Oh Gawd. This is like shooting fish in a barrel.
It sure is.
What don't you get about the benefit to labor productivity via the application of invested capital?
I don't get why you value labor less than capital.
It isn't a matter of which is valued more. It is a matter of the economic dynamics associated with each.
A labor pool is a resource. Labor itself is a commodity--something that has a fixed value and is bought and sold. The value of the product produced by labor increase the wealth of the employer and the earnings received increase the wealth of the laborer. Such wealth then becomes a new resource.
The employer takes a risk when he contracts with the laborer. He is risking wages and benefits and time and other resources by speculating that the laborer will produce as much or more product than the cost of the labor. If the laborer produces less, the employer loses on his investment.

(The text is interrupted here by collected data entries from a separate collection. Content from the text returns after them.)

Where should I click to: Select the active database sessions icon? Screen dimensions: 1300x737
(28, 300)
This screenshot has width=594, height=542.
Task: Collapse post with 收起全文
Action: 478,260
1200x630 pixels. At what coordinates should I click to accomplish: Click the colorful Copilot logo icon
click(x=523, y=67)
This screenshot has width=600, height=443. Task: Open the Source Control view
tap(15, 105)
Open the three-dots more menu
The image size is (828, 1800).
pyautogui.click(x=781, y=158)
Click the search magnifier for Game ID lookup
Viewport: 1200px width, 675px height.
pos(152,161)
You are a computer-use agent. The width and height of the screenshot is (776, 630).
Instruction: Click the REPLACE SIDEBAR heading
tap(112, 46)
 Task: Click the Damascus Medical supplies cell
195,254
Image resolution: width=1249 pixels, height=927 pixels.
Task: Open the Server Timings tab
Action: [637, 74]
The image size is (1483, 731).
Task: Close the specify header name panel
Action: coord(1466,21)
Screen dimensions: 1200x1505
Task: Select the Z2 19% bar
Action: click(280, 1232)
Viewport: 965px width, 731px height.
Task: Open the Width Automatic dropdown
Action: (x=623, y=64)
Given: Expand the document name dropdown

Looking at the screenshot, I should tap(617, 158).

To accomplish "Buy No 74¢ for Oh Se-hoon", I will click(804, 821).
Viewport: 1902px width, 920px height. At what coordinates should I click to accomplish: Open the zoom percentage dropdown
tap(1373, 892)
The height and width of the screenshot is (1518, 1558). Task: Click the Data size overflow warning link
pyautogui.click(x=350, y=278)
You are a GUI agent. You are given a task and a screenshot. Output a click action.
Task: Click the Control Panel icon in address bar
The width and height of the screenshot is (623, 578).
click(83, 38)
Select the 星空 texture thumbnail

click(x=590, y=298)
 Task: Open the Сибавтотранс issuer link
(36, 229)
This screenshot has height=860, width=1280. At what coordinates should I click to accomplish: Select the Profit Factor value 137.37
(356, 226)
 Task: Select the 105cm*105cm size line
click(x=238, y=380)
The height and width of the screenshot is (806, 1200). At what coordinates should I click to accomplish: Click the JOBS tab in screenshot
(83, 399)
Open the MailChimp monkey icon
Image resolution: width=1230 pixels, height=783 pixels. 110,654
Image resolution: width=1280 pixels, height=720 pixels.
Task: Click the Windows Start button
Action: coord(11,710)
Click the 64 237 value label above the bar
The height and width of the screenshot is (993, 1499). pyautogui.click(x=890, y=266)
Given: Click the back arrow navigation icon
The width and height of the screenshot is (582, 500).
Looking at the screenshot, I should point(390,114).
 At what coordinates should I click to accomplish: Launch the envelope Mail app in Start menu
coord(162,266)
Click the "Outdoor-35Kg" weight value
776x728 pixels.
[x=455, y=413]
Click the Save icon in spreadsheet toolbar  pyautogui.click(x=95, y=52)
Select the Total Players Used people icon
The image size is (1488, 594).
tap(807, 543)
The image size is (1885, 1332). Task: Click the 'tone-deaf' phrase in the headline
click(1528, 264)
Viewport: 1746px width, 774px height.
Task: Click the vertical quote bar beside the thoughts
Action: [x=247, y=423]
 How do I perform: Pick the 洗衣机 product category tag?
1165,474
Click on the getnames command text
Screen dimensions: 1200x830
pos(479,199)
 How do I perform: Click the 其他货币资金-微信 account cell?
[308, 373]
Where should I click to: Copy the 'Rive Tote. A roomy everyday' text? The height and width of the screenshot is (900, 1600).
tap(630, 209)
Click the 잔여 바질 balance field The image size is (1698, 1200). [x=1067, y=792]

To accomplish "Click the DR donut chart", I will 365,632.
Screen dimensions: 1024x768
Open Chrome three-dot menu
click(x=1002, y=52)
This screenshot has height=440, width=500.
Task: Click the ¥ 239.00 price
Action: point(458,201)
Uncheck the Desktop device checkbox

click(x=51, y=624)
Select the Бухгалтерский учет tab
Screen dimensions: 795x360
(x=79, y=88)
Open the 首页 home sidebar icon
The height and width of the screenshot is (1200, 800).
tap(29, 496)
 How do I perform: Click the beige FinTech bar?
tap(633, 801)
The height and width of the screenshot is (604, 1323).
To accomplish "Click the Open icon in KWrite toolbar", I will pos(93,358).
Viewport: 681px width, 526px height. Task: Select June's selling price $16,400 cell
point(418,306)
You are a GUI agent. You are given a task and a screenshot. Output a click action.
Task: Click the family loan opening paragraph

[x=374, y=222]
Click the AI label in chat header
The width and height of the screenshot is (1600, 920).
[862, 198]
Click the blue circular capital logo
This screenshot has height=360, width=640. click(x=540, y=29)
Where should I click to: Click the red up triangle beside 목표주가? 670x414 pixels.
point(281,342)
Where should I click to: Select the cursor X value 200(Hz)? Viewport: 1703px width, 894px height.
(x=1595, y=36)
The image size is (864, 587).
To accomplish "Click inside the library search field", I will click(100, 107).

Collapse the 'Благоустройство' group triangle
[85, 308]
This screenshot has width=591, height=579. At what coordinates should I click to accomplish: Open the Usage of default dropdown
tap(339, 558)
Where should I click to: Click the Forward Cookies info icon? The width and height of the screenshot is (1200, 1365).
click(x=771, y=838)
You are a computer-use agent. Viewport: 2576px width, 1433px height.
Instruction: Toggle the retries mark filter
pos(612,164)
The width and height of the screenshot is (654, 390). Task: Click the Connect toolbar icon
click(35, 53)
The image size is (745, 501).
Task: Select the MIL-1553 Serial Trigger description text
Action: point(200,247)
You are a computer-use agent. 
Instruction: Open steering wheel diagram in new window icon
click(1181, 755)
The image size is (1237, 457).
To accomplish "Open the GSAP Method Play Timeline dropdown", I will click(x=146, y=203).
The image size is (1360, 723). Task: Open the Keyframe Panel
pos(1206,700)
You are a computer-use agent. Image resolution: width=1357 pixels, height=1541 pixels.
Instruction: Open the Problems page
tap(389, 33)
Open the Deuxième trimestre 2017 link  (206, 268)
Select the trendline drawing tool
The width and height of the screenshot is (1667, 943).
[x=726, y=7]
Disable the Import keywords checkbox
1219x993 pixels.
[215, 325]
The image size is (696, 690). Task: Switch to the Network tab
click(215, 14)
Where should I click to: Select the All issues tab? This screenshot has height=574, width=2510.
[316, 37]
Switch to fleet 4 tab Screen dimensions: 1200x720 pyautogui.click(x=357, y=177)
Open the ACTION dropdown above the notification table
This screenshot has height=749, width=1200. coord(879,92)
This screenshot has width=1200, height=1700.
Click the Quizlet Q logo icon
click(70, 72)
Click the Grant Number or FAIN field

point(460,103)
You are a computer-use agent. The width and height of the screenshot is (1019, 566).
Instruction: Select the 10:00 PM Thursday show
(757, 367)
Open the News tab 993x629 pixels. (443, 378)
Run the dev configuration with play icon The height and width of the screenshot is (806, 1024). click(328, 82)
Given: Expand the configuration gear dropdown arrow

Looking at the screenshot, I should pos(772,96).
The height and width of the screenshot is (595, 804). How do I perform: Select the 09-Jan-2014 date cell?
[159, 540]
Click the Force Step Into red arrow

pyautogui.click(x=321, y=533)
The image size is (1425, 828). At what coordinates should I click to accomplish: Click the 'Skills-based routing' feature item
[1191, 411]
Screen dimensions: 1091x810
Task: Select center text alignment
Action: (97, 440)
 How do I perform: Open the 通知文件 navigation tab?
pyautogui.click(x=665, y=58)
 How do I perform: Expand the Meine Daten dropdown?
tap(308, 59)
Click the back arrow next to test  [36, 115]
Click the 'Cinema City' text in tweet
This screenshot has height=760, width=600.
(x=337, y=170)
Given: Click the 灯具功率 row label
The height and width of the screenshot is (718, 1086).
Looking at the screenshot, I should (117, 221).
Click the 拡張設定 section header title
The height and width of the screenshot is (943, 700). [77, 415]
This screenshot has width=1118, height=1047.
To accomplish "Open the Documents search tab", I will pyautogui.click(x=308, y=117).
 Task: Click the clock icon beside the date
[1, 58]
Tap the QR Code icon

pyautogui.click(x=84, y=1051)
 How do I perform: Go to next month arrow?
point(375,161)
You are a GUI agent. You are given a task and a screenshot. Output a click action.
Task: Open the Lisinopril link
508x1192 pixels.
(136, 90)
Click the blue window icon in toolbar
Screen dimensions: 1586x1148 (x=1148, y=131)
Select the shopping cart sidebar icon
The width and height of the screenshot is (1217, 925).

Without the employer taking the risk, however, no wealth is generated for anybody.
The investor in stocks, bonds, real estate, like the employer, is also speculating that his investment will increase in value and thus create a capital gain. If it does, he has increased his wealth and those whom he buys his investments from also see their wealth increased. Without the investor taking the risk, property sits unsold, municipalities and other entities are handicapped in being able to efficiently expand their services, and companies are less able to grow and create jobs and more wealth.
It isn't a matter of valuing investors over labor. They are two very different things, and incorporate very different things involving very different economic dynamics. Both are necessary in order for wealth to be created.
Do you value food or water more? Or do you see them as equally necessary to sustain life? And yet you do not expect to pay as much for your water as you do for food. Why? because the process for each is very different.
Fox was arguing that what matters is whether you risk losing money or not when differentiating tax rates between labor and capital.
The investor needs a profit margin in order to be able to responsibly take on the risk. The laborer takes no risk at all. He gets paid whether his employer profits or not.
Are you saying that someone who speculates in art and wine should pay a lower rate of tax than someone who draws a salary?
I don't know if that is what Boedicca is saying, but that is what I am saying. Make it more difficult and risky by lowering the profit for that investor to speculate on that art and wine, and there is likely to be far fewer salaries available to the artist or those guys working in the winefields.
- A laborer who is not paid the wage he is owed has recourse to sue the deadbeat employer. It is a fee for service arrangement. FF has already pointed that out.
So you are contradicting Fox then? Fox said that labor is "safe."
Yes labor is safe from all of the risk assumed by the investor. The laborer gets a guaranteed wage for services rendered via verbal or written contract. An investor has no such guarantee.
- Having the compensation for risking capital be the ability to write off losses is Insanely Stupid - what good does pouring money into guaranteed losing propositions just to game the tax code do for the economy or the investor as opposed to choosing what are better investments?
Its not about guaranteed losing propositions. It is about being compensated for risk capital. Just like if you earn capital gains, you should be taxed on it, if you lose money, you should receive tax credits. Corporations have this too. That's perfectly logical and reasonable. What isn't reasonable is the $3000 limit on losses. It should be much higher.
It really comes down to this. If lowering or removing capital gains taxes frees up property and encourages more investment that results in greater economic activity that results in more and better jobs and benefits, why would you object to that? Who could that possibly hurt? What is the downside to that?